* [Stated goal] Rewrite the portion of the material that opens with the line containing "Given: Click the ₩125,120.26 balance entry" and runs through the end of the material, swapping "balance entry" for "balance amount" and leaving everything else unchanged.

* [Input]
▼▼▼

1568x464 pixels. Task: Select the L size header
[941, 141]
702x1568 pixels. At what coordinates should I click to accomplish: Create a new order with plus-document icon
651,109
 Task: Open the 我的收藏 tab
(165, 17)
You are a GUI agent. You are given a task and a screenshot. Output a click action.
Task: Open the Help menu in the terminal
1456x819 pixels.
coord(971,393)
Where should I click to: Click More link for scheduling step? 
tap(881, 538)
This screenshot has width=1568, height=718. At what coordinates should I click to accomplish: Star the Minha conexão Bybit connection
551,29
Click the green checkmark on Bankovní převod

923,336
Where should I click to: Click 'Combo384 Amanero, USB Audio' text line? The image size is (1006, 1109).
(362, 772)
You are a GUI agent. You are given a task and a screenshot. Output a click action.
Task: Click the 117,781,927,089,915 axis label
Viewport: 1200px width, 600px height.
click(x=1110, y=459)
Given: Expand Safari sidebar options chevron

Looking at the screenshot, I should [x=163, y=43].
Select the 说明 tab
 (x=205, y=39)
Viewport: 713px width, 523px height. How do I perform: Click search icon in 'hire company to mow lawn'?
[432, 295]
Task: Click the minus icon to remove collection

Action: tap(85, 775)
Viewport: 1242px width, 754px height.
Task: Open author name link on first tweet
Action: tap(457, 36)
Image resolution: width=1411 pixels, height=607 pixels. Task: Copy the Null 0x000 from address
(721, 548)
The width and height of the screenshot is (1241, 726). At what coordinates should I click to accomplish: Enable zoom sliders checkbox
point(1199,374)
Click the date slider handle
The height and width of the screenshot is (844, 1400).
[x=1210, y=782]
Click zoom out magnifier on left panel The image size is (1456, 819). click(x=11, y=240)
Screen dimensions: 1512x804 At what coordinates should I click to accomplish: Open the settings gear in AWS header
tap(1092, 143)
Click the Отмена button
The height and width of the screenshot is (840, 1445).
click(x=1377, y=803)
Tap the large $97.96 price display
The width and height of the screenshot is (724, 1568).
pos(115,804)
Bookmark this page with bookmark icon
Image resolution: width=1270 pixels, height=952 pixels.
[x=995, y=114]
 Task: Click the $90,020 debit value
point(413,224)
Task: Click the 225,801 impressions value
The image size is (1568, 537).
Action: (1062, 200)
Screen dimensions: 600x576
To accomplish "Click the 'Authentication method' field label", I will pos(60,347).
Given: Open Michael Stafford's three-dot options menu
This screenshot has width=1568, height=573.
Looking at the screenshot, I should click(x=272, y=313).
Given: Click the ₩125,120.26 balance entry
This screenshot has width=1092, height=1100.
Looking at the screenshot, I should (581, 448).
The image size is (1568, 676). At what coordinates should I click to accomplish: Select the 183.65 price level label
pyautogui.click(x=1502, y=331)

▲▲▲

* [Expected answer]
Given: Click the ₩125,120.26 balance amount
This screenshot has width=1092, height=1100.
Looking at the screenshot, I should (581, 448).
The image size is (1568, 676). At what coordinates should I click to accomplish: Select the 183.65 price level label
pyautogui.click(x=1502, y=331)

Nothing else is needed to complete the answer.